> _Exercise directions_:
Every record that follows should be written out again without any change.

> _Data to use_:
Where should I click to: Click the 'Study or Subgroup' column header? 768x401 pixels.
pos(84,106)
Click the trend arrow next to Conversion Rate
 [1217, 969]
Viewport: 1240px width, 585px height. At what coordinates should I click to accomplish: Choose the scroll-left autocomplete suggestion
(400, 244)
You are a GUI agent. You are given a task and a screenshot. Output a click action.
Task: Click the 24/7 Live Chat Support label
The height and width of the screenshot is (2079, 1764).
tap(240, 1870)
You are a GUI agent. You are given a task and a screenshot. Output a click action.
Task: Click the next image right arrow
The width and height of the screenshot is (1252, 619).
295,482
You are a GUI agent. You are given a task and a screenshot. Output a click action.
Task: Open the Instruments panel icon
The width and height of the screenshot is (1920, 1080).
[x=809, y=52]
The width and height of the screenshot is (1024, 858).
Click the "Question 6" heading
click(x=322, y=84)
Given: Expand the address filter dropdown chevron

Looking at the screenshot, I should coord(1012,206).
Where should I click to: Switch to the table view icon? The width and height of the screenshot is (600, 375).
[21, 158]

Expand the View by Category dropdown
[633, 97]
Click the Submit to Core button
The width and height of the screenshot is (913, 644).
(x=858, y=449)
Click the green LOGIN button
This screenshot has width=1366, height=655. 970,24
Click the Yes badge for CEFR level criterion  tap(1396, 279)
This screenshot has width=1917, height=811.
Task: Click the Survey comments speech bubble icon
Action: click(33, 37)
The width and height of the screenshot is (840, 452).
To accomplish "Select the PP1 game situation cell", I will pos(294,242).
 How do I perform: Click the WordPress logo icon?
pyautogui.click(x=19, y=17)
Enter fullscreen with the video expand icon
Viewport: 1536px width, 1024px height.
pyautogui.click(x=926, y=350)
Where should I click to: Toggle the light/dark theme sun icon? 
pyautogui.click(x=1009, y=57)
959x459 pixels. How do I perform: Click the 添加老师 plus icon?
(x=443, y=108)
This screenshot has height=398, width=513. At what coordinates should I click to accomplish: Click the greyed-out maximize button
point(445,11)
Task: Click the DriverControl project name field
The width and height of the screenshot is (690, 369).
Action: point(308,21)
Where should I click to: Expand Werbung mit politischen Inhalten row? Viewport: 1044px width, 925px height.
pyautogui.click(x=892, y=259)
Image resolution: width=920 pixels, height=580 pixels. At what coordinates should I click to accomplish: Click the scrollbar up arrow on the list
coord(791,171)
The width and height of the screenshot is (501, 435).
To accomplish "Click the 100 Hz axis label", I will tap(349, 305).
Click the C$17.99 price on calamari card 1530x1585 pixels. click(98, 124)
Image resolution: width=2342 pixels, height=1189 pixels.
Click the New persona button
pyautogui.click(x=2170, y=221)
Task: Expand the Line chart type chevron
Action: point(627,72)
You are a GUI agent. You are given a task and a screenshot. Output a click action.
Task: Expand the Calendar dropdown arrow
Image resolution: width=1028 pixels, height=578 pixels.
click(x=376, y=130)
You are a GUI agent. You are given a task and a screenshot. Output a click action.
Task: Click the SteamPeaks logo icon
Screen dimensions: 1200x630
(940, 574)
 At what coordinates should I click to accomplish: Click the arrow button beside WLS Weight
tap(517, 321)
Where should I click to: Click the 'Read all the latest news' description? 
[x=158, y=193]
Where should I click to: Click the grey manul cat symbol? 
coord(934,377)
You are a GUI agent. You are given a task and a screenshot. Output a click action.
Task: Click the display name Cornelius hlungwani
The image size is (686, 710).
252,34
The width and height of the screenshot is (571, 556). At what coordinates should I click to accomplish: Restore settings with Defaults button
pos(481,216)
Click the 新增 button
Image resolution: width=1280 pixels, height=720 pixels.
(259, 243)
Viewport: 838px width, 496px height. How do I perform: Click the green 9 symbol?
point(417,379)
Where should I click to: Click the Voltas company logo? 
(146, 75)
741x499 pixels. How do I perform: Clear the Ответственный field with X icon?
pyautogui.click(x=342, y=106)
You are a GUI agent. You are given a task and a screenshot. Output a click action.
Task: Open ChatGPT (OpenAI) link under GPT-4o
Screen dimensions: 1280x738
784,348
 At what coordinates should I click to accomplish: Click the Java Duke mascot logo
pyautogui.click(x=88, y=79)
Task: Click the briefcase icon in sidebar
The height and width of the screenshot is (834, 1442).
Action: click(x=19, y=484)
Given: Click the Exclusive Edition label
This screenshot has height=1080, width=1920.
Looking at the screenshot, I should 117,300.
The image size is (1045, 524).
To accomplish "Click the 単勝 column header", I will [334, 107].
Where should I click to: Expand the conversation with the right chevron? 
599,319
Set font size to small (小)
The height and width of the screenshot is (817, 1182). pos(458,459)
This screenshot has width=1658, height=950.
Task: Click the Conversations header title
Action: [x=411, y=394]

> _Solution below_:
Where should I click to: Click the 'Study or Subgroup' column header? 768x401 pixels.
pos(84,106)
Click the trend arrow next to Conversion Rate
 [1217, 969]
Viewport: 1240px width, 585px height. At what coordinates should I click to accomplish: Choose the scroll-left autocomplete suggestion
(400, 244)
You are a GUI agent. You are given a task and a screenshot. Output a click action.
Task: Click the 24/7 Live Chat Support label
The height and width of the screenshot is (2079, 1764).
tap(240, 1870)
You are a GUI agent. You are given a task and a screenshot. Output a click action.
Task: Click the next image right arrow
The width and height of the screenshot is (1252, 619).
295,482
You are a GUI agent. You are given a task and a screenshot. Output a click action.
Task: Open the Instruments panel icon
The width and height of the screenshot is (1920, 1080).
[x=809, y=52]
The width and height of the screenshot is (1024, 858).
Click the "Question 6" heading
click(x=322, y=84)
Given: Expand the address filter dropdown chevron

Looking at the screenshot, I should coord(1012,206).
Where should I click to: Switch to the table view icon? The width and height of the screenshot is (600, 375).
[21, 158]

Expand the View by Category dropdown
[633, 97]
Click the Submit to Core button
The width and height of the screenshot is (913, 644).
(x=858, y=449)
Click the green LOGIN button
This screenshot has width=1366, height=655. 970,24
Click the Yes badge for CEFR level criterion  tap(1396, 279)
This screenshot has width=1917, height=811.
Task: Click the Survey comments speech bubble icon
Action: click(33, 37)
The width and height of the screenshot is (840, 452).
To accomplish "Select the PP1 game situation cell", I will pos(294,242).
 How do I perform: Click the WordPress logo icon?
pyautogui.click(x=19, y=17)
Enter fullscreen with the video expand icon
Viewport: 1536px width, 1024px height.
pyautogui.click(x=926, y=350)
Where should I click to: Toggle the light/dark theme sun icon? 
pyautogui.click(x=1009, y=57)
959x459 pixels. How do I perform: Click the 添加老师 plus icon?
(x=443, y=108)
This screenshot has height=398, width=513. At what coordinates should I click to accomplish: Click the greyed-out maximize button
point(445,11)
Task: Click the DriverControl project name field
The width and height of the screenshot is (690, 369).
Action: point(308,21)
Where should I click to: Expand Werbung mit politischen Inhalten row? Viewport: 1044px width, 925px height.
pyautogui.click(x=892, y=259)
Image resolution: width=920 pixels, height=580 pixels. At what coordinates should I click to accomplish: Click the scrollbar up arrow on the list
coord(791,171)
The width and height of the screenshot is (501, 435).
To accomplish "Click the 100 Hz axis label", I will tap(349, 305).
Click the C$17.99 price on calamari card 1530x1585 pixels. click(98, 124)
Image resolution: width=2342 pixels, height=1189 pixels.
Click the New persona button
pyautogui.click(x=2170, y=221)
Task: Expand the Line chart type chevron
Action: point(627,72)
You are a GUI agent. You are given a task and a screenshot. Output a click action.
Task: Expand the Calendar dropdown arrow
Image resolution: width=1028 pixels, height=578 pixels.
click(x=376, y=130)
You are a GUI agent. You are given a task and a screenshot. Output a click action.
Task: Click the SteamPeaks logo icon
Screen dimensions: 1200x630
(940, 574)
 At what coordinates should I click to accomplish: Click the arrow button beside WLS Weight
tap(517, 321)
Where should I click to: Click the 'Read all the latest news' description? 
[x=158, y=193]
Where should I click to: Click the grey manul cat symbol? 
coord(934,377)
You are a GUI agent. You are given a task and a screenshot. Output a click action.
Task: Click the display name Cornelius hlungwani
The image size is (686, 710).
252,34
The width and height of the screenshot is (571, 556). At what coordinates should I click to accomplish: Restore settings with Defaults button
pos(481,216)
Click the 新增 button
Image resolution: width=1280 pixels, height=720 pixels.
(259, 243)
Viewport: 838px width, 496px height. How do I perform: Click the green 9 symbol?
point(417,379)
Where should I click to: Click the Voltas company logo? 
(146, 75)
741x499 pixels. How do I perform: Clear the Ответственный field with X icon?
pyautogui.click(x=342, y=106)
You are a GUI agent. You are given a task and a screenshot. Output a click action.
Task: Open ChatGPT (OpenAI) link under GPT-4o
Screen dimensions: 1280x738
784,348
 At what coordinates should I click to accomplish: Click the Java Duke mascot logo
pyautogui.click(x=88, y=79)
Task: Click the briefcase icon in sidebar
The height and width of the screenshot is (834, 1442).
Action: click(x=19, y=484)
Given: Click the Exclusive Edition label
This screenshot has height=1080, width=1920.
Looking at the screenshot, I should 117,300.
The image size is (1045, 524).
To accomplish "Click the 単勝 column header", I will [334, 107].
Where should I click to: Expand the conversation with the right chevron? 
599,319
Set font size to small (小)
The height and width of the screenshot is (817, 1182). pos(458,459)
This screenshot has width=1658, height=950.
Task: Click the Conversations header title
Action: [x=411, y=394]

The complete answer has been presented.